とかくこの世は生きづらい ロダンのココロ国語辞典

この連載について

小学一年生、六歳のときに初めて「あいうえお」を習ってから、その十倍近い人生を生きてきた内田かずひろ、五十八才。ひと昔前ならもうすぐ会社を定年する年齢だ。五十才を過ぎる頃には自分もちゃんとしているだろうと若い頃には思っていたと言う。しかし、マンガの仕事もなくなり、貯蓄もなく、彼女にもフラれ、部屋をゴミ屋敷にして、ついにはホームレスになり、生活保護を申請するも断念せざるを得ず…。だが、そんな内田でも人生で学んできたことは沢山ある。内田の描くキャラクター、犬のロダンの目線で世の中を見てきた気づきの国語辞典と、内田の「あいうえお」エッセイ。この連載が久々のマンガの仕事になる。

第13回「す」

すきま

2023年11月6日掲載

スキマは好きな方だ。
犬も猫もスキマが好きそうだが、それはマンガにも描いたように母体回帰的安堵感的な本能なのではないだろうかと思う。

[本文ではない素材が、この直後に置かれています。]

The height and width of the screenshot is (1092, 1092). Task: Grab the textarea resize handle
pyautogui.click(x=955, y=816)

そういう本能に刻み込まれた記憶というのは、人間にもきっとある。

ある時、行きつけの理髪店で、新しいサービスとして頭のマッサージをしてもらった事がある。浮き輪の様なモノを頭に巻いて空気圧でマッサージするのだ。
理髪店の方に「どうですか?」と聞かれ、僕の口から自然に出たのは「懐かしい気持ちになります」という言葉だった。理髪店の方が「まあ!」と笑いながら反応したので、自分のその答えに僕もハッとした。
その懐かしさは、母親の体内からこの世に出て来る時の圧迫感ではないだろうか? と思った。無意識領域に刻み込まれた記憶ではないかと思った。

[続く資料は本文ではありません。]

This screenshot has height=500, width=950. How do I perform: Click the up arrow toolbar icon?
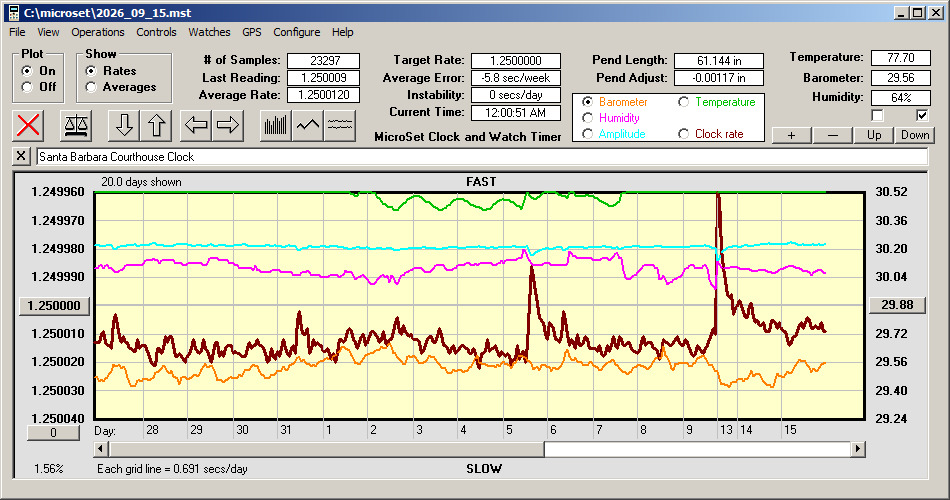click(x=156, y=125)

そう考えると、ある僕の癖も、そういう無意識領域の記憶なのではないかと思える。
その癖というのは、耳を折り畳む癖だ。僕には子どもの頃から耳の穴を埋めるように耳を折り畳む癖がある。耳はすぐに開いてしまうので、その際には、折り畳んだ耳は手で押さえたり折り畳んだまま枕に押し付けたりする。
すると、耳の中がひんやりしてとても気持ちが良く安心する。

時々、この気持ち良さの根源は何なんだろう? と考える事がある。仮説として、母胎の羊水に浸かっていた頃の胎内記憶ではないかと考えた事がある。耳の中まで羊水に満たされている状況を耳たぶで再現しているのではないかと思うが、答えはわからない。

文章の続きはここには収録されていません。